Last week, I wrote a piece talking about how Buffalo Sabres general manager Kevyn Adams should start looking to the outside for help since it seemed as though the team maxed out with its youth and core. Perhaps that take was premature on my part, as Scott Maxwell of Daily Faceoff’s most recent piece is making me rethink that, as he kindly reminded hockey fans (and myself) that those who have grown up in the system haven’t entirely been the problem this year.

And when you think about it, he’s right. Zach Benson has been remarkable for an 18-year-old. While his points total isn’t there, his nose for the puck and ability to make plays are on display nearly every night when healthy. Players his age shouldn’t be doing this, and yet he’s been outperforming some veterans on the team, an assessment many will agree with.

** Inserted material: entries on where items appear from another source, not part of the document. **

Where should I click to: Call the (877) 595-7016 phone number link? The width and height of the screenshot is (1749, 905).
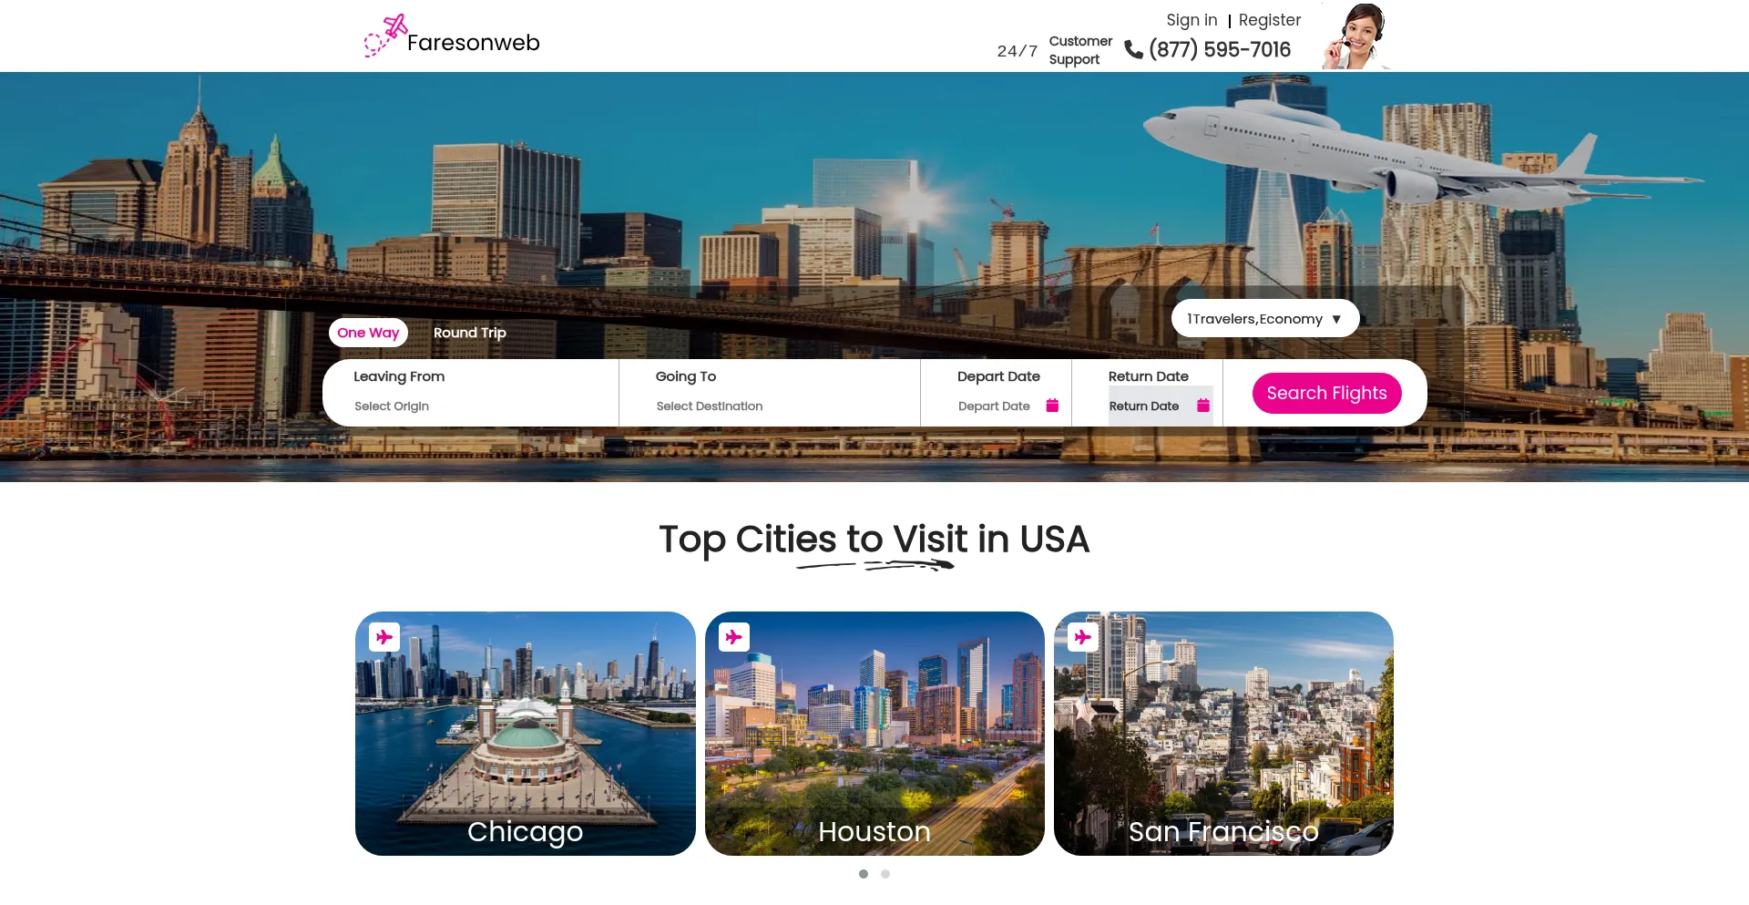click(x=1220, y=49)
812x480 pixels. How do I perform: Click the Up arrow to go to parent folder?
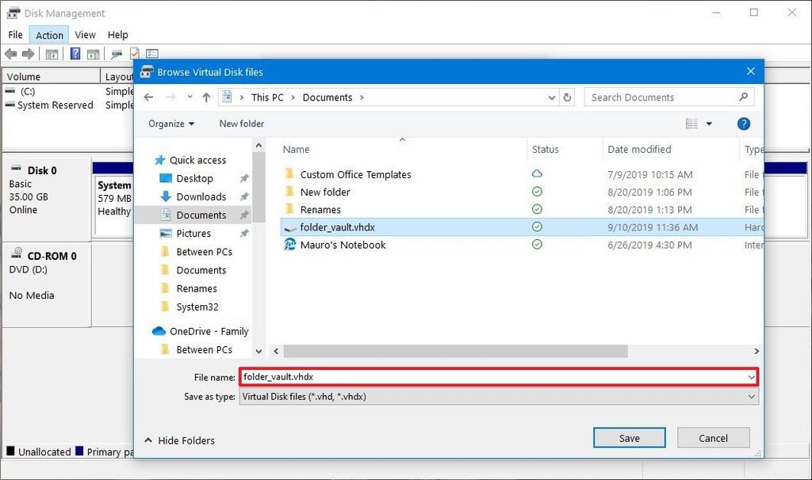click(207, 97)
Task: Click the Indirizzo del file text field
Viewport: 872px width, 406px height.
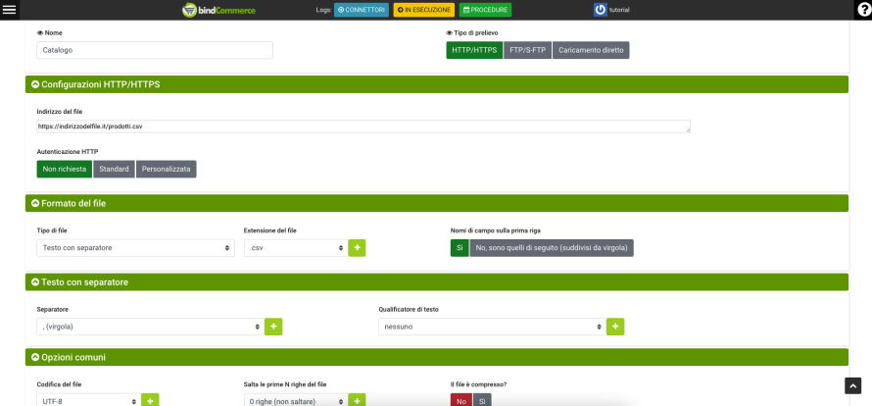Action: tap(363, 127)
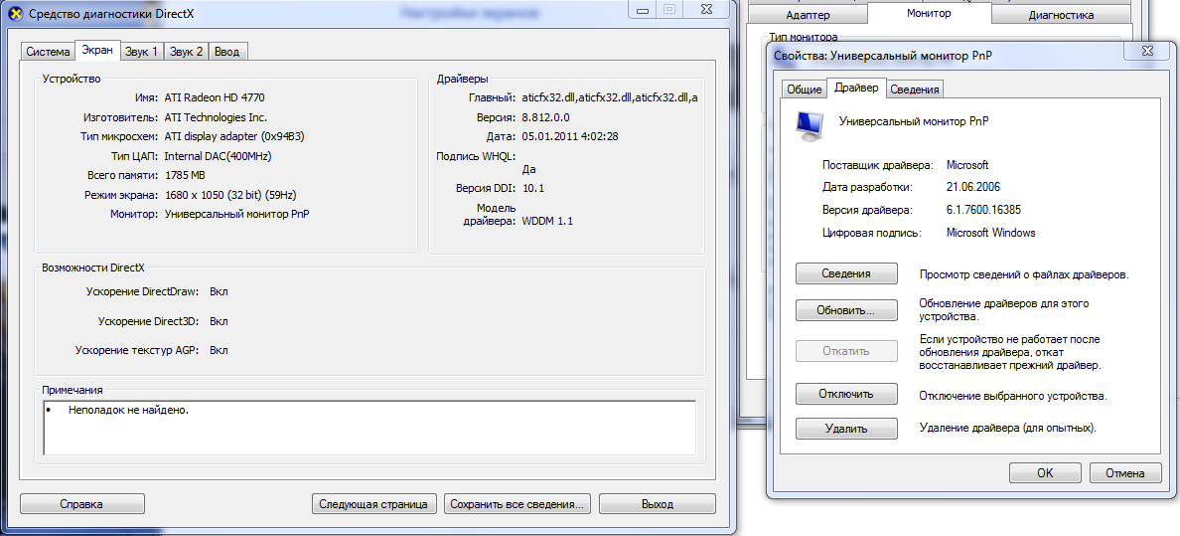
Task: Open the Звук 1 tab
Action: [141, 52]
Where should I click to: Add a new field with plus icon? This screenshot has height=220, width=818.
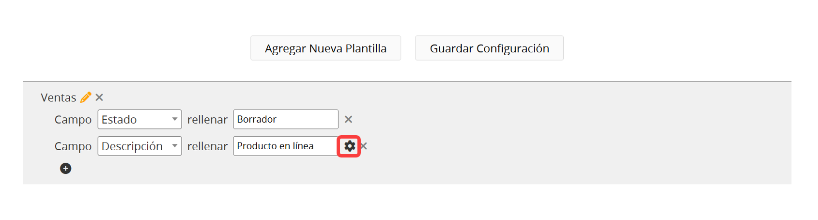65,168
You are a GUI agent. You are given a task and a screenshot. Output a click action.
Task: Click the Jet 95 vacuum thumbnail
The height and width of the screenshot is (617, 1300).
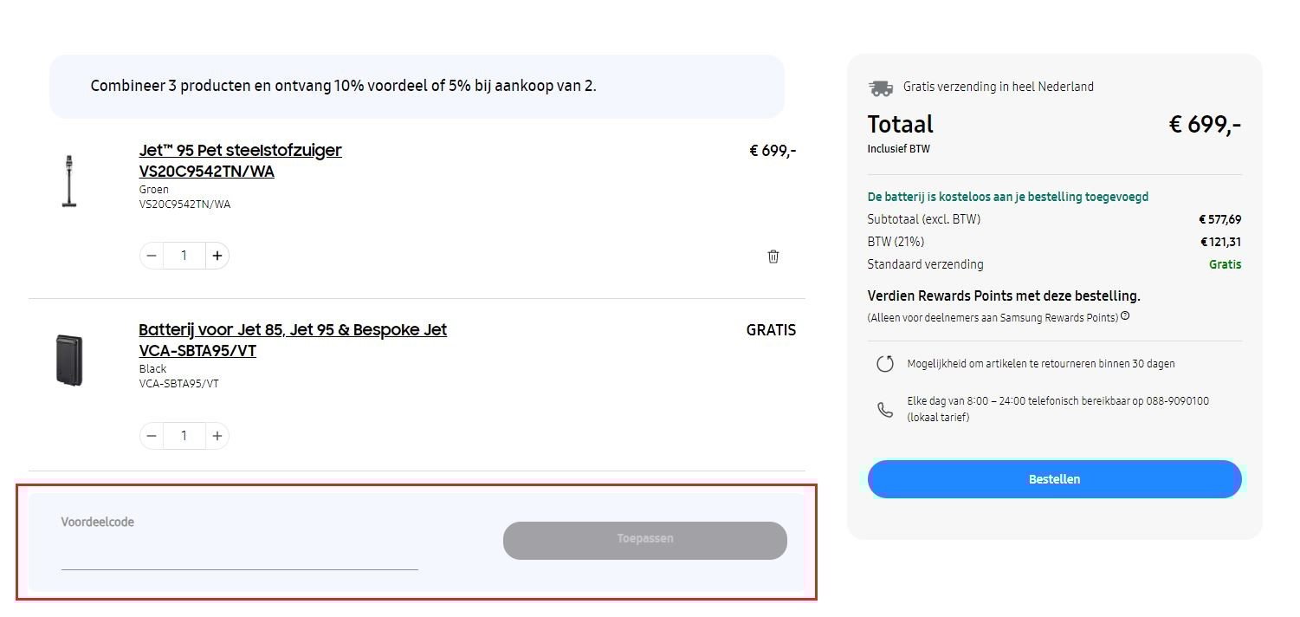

Players growing up through the Buffalo Sabres system have been impeccable

The Sabres have only allowed one goal this year when Ryan Johnson is on the ice, and zero at 5-on-5. That one goal allowed came at even strength, and it shows us just how impactful Johnson has been.

JJ Peterka has been the Sabres fastest riser, and he’s second on the team in goals next to Jeff Skinner, the only older veteran who has played well all season. And yes, this next part will be polarizing, but Owen Power has also made a positive impact.

You look at all of the above names, and they are all in their second season or less. Then you have guys like Isak Rosen getting a look along with Jiri Kulich, Brandon Biro, Lukas Rousek, and others. The common denominator: They have all been brought up through the system.

Perhaps Kevyn Adams was wrong about adding from outside

At this point, general manager Kevyn Adams is looking bad for bringing in Erik Johnson and Connor Clifton. To be fair, we didn’t know Henri Jokiharju would improve or that Ryan Johnson would catch on so quickly. But check out this quote from Maxwell, and you can clearly see that Adams’ latest additions from the outside have been outright awful when paired together:

"“Despite playing bottom-pair minutes, the Clifton-Johnson pairing has not only been the worst defense pairing on the Sabres to play at least 30 minutes, it’s the worst defense pairing in the league to play at least 100 minutes with a brutal 35.57% 5v5 expected goal share when they’re on the ice together. When they aren’t on the ice, the Sabres are working at much better rate of 50.38%.”"

Source: The kids are all right in Buffalo, but not the veterans by Scott Maxwell, Daily Faceoff

Think about that for a second, and you can see why this pair looks like they were ill-fated acquisitions. While Maxwell acknowledged that Clifton is a better player when he’s not paired with Erik Johnson, but the problem is, Erik has in many ways set the team back, and Clifton has been his sidekick far too often.

In the link to Maxwell’s article posted above, he shares several more facts and figures backing up just how badly Erik has played. But I won’t rehash them simply because the eye test alone can tell us all we need to know about Erik.

The solution? For one, refraining from the 11/7 deal and returning to the traditional 12/6 is a good start. Secondly, Buffalo Sabres head coach Don Granato needs to put Erik in the press box with Jacob Bryson, and roll with pairings comprising Dahlin/Samuelsson, Ryan Johnson/Owen Power, and Clifton/Jokiharju on most nights if everyone’s healthy.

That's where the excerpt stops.